10 Classic Car Designs That Make No Sense (And 10 That Would Sell Like Crazy Today)

Every car company has made mistakes and missteps. For every awesome production vehicle that a company makes, there are probably five to 10 that were scrapped because they weren’t good enough. But some of these mistakes make it onto the manufacturing list, and some of them, lo and behold . . . sell well. Some of the strangest cars ever designed started off as limited production runs, that then became too big for their own britches, as it were.

Classic cars especially, ones that are 25 years or older, have gone through a bevy of car designs. For instance, many people might not know it, but those old boxy cars you see on the road these days were actually normal during the 1980s. But cars made a drastic change from boxy to curvy around the turn of the decade, into the ‘90s, and we haven’t looked back since.

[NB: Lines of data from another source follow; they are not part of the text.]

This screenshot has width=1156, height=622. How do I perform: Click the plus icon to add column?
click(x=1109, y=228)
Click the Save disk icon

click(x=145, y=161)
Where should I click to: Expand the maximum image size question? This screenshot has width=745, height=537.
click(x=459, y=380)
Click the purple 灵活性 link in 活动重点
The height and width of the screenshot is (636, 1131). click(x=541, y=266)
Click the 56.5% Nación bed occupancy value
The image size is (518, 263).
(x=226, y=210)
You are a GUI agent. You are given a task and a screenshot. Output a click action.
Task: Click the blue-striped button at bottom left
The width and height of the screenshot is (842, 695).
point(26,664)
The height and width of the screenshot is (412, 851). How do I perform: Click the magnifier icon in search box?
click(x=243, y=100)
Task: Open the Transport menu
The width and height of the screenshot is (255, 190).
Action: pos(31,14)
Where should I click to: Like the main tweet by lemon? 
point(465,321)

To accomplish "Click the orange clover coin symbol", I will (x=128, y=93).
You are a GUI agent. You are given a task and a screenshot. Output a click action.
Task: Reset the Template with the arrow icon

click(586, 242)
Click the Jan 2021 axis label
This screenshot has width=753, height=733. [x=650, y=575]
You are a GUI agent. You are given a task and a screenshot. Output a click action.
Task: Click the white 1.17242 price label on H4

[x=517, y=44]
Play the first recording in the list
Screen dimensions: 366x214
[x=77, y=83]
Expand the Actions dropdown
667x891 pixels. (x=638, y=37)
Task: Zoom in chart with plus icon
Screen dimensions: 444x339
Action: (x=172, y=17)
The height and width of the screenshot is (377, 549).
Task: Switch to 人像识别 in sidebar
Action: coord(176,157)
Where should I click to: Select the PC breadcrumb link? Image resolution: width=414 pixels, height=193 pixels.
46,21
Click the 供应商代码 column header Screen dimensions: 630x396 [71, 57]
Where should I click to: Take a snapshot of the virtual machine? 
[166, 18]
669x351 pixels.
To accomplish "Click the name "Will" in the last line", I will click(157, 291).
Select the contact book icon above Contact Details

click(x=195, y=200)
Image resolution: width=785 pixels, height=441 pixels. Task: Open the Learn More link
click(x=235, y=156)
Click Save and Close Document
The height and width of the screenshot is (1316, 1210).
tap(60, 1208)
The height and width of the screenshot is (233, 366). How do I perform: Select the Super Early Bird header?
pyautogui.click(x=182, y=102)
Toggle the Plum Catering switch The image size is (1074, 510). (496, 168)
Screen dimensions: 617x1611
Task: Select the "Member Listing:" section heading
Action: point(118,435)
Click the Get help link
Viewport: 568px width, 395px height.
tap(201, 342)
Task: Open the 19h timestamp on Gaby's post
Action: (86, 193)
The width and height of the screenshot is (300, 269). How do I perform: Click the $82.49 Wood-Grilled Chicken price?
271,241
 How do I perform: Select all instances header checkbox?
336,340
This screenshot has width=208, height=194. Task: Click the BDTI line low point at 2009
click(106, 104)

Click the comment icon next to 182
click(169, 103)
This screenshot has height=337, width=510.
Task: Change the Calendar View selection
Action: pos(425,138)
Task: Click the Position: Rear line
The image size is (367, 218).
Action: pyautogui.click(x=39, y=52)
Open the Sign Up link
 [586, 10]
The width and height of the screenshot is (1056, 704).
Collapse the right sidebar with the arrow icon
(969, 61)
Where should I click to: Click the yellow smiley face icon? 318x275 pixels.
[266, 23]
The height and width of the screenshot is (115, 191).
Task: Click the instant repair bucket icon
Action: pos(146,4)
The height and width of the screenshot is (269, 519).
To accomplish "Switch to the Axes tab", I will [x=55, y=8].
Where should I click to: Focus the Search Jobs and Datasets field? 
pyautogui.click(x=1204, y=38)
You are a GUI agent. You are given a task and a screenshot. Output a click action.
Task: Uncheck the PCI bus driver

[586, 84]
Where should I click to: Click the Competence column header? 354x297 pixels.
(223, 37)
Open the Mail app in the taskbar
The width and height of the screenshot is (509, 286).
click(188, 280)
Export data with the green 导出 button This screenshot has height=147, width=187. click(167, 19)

When a company is struggling, they’ll try anything to bounce back. Just look at the BMW Isetta, a microcar that had no business being popular, but it ended up saving a drowning company—one which is now among the best-selling car manufacturers on the planet. And it all started with a little microwave on wheels.

Some of the weirdest, craziest car designs deserve to be scrapped, to never see the light of day again. But some of the strangest designs also deserve to be looked at again, for their innovative features, their odd, inspirational body styles, and their strangeness.

Here are 10 classic car designs that make no sense, and 10 that would sell like crazy today.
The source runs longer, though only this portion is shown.